[nSLUG] overview DB and inn
jeff at coherentnetworksolutions.com
Tue Mar 7 16:36:20 AST 2006
On Tue, 2006-03-07 at 12:09 -0400, Rich wrote:
> I have to agree with DOP on this. Servers should always be SCSI. IDE is
> fine for low-usage server, or a desktop. A few years ago, I remember
> when DataGeneral was moving towards IDE drives, that changed after the
> first year or so, when they went back to SCSI. I remember getting into
There are three things at issue.
First would be a technical comparison of IDE vs SCSI. SCSI is better. It
does more then just in-the-case storage devices. Its a multi-layer
protocol; it can run over FC hardware or IP logical networks. Other
things besides storage can run on it; scanners, terminal servers. But
For point to point / host to disk connections, SATA is good enough. With
NCQ, the major technological problem is mitigated, if not eliminated.

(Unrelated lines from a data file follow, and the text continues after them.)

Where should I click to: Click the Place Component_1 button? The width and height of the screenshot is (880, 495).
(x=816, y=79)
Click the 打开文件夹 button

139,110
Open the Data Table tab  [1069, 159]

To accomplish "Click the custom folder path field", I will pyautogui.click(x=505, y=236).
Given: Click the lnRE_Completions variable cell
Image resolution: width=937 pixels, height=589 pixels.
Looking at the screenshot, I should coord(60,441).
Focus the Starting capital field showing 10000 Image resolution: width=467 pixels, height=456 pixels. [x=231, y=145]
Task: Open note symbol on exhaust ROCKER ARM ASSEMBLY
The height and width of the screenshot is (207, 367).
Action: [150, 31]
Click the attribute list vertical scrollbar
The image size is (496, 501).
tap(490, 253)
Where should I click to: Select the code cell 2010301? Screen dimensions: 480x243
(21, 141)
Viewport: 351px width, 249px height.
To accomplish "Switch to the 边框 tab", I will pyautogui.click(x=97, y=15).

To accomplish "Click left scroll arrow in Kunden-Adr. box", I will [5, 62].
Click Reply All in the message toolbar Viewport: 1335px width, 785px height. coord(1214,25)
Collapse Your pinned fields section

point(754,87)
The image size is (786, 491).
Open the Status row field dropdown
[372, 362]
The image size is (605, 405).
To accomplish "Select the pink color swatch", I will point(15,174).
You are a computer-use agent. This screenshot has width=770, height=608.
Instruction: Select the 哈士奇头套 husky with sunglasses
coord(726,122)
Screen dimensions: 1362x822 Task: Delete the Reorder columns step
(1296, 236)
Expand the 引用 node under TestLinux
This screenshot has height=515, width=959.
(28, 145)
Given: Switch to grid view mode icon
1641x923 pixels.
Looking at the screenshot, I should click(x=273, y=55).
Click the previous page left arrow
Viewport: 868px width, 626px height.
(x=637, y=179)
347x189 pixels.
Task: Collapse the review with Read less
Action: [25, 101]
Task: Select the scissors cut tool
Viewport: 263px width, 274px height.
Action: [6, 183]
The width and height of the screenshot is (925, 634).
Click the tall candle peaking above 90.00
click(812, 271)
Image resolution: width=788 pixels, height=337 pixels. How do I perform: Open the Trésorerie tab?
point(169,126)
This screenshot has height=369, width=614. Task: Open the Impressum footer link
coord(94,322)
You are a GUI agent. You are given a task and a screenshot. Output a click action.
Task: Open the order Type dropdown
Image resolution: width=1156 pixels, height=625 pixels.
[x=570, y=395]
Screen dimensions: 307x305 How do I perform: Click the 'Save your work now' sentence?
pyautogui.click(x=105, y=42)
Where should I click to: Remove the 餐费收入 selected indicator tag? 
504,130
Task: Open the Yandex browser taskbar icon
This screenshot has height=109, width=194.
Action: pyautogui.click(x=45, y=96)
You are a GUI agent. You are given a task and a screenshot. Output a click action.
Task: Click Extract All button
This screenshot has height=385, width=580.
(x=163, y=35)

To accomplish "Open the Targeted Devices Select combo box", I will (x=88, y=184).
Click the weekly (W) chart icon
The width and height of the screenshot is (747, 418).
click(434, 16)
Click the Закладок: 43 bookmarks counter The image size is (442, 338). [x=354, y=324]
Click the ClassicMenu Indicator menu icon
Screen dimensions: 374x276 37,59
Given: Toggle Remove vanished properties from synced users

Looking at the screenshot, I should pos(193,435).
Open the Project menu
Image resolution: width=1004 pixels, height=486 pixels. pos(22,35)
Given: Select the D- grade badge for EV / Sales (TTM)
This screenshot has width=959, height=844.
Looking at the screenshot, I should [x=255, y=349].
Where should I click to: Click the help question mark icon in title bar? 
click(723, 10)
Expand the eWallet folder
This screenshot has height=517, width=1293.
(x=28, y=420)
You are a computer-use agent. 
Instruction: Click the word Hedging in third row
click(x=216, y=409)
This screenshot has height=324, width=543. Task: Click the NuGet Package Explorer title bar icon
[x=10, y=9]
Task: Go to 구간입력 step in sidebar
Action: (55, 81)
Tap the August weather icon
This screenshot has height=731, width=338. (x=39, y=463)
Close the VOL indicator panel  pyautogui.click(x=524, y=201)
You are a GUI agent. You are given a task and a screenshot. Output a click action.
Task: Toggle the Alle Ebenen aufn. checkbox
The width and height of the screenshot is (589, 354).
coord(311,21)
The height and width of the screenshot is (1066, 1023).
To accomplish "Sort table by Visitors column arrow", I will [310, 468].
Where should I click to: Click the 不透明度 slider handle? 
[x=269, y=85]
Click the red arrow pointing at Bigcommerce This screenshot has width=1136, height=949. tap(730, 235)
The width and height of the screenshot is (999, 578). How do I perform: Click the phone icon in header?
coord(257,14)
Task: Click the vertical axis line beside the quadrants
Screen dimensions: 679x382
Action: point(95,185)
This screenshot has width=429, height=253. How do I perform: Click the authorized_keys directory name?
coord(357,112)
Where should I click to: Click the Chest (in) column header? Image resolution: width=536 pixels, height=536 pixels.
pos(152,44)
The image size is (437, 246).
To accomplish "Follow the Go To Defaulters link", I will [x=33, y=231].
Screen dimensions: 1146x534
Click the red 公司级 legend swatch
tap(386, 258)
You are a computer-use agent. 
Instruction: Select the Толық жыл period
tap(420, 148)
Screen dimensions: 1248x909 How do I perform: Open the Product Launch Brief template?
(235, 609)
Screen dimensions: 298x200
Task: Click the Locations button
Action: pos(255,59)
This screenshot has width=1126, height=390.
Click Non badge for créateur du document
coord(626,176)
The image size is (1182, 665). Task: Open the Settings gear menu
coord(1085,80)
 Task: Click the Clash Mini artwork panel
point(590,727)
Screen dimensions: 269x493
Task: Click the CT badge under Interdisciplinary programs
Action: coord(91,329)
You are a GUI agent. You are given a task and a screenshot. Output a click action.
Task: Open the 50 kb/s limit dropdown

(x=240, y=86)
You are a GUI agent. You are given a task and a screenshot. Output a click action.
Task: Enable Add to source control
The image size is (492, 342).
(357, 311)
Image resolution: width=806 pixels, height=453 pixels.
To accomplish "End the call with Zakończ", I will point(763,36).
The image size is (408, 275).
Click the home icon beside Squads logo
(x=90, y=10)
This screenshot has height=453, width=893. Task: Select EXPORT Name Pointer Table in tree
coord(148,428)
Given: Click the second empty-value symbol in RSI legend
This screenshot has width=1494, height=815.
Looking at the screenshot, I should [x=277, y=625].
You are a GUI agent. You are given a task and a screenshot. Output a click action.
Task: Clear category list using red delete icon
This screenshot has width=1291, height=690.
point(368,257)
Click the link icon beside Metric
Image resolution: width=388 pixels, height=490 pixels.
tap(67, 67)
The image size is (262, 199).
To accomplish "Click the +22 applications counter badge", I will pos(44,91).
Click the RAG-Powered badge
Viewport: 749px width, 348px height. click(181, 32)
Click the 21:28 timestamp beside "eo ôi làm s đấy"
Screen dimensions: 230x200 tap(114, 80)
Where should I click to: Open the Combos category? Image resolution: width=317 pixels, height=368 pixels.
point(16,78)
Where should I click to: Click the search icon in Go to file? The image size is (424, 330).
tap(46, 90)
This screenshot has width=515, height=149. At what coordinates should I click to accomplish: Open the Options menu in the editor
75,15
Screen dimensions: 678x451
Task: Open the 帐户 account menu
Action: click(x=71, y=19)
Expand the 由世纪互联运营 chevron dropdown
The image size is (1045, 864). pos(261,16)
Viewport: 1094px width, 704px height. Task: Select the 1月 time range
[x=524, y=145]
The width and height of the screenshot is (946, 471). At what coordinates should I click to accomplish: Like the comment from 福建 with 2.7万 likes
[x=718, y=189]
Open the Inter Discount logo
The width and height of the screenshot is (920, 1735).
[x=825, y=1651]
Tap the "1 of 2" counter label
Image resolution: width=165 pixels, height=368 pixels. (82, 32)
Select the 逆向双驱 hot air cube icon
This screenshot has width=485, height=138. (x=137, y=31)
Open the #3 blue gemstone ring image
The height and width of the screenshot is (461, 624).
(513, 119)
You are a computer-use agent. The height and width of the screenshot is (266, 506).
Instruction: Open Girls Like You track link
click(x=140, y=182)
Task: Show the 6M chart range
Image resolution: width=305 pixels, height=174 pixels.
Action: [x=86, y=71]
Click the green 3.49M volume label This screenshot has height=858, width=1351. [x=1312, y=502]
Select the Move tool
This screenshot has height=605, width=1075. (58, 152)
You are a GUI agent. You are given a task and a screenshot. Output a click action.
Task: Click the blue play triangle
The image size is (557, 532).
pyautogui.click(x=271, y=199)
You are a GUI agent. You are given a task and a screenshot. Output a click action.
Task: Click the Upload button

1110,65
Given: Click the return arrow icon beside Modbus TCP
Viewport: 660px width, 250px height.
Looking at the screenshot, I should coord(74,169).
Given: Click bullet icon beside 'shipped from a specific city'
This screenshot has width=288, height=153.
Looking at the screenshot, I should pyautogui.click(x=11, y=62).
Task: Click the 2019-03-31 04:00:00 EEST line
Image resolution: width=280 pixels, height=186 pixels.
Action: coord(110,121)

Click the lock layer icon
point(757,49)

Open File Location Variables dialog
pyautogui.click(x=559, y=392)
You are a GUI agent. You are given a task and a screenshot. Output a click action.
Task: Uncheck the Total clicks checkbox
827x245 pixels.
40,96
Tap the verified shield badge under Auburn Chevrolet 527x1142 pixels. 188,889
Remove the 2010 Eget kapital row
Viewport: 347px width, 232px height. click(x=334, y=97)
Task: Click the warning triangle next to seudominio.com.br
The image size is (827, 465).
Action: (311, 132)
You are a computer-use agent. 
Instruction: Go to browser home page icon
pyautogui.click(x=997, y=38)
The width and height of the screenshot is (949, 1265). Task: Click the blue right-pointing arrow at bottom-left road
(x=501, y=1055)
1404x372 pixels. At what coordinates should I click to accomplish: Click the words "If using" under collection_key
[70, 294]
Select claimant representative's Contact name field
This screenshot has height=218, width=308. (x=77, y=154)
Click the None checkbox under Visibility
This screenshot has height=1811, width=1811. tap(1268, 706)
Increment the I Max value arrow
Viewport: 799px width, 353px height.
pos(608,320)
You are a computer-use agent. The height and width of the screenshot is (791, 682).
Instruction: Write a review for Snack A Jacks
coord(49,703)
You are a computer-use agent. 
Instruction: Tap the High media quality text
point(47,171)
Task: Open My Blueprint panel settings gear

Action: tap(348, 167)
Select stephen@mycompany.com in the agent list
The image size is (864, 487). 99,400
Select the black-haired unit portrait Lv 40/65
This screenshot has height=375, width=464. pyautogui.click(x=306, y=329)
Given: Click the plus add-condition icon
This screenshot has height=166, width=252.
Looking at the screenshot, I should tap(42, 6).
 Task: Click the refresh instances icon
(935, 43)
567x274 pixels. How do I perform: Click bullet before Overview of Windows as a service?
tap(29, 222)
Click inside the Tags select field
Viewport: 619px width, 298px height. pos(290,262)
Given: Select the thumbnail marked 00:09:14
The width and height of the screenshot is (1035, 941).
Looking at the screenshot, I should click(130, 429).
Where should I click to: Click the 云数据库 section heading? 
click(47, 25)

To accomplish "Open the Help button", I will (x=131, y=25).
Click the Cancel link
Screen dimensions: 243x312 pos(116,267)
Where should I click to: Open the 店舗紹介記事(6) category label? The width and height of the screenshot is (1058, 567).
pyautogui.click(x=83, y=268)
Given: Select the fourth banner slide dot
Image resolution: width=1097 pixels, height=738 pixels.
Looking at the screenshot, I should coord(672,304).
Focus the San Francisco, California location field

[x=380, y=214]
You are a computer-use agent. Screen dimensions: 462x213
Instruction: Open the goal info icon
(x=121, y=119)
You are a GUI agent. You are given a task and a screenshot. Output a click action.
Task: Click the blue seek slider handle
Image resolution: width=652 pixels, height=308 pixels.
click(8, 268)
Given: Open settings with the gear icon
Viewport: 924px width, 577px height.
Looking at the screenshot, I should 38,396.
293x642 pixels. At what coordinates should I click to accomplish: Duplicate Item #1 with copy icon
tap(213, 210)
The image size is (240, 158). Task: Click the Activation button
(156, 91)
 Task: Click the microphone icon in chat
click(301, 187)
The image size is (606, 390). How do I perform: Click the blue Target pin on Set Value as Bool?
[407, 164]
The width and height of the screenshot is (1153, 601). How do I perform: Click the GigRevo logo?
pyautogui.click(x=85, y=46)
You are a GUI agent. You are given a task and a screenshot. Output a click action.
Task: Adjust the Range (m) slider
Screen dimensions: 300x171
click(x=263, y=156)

Second would be the target market. SCSI things have historically been
targeted at high end systems; PATA, not. This may not count as a bullet
point, as it leads directly to:
Third, would be the actual devices on the market. You cant get (or only
recently have been able to get) 15K SATA disks. Its hard to find SATA
disks with >3 year warranty's. This has to do with marketing, and
legacy, but not really with technology.
Western digital currently sells a 150GB 10K SATA disk with a 5 year
warranty. The market is changing.
Rackmount RAID systems with internal SATA, and external iSCSI and/or //
SCSI should be considered for anything that can't justify a FC SAN. I
think that a Linux box with SATA disks, LVM, and RAID, acting as an
iSCSI target should be considered for storage consolidation for server
rooms with minimal or no budget for everything except fire fighting.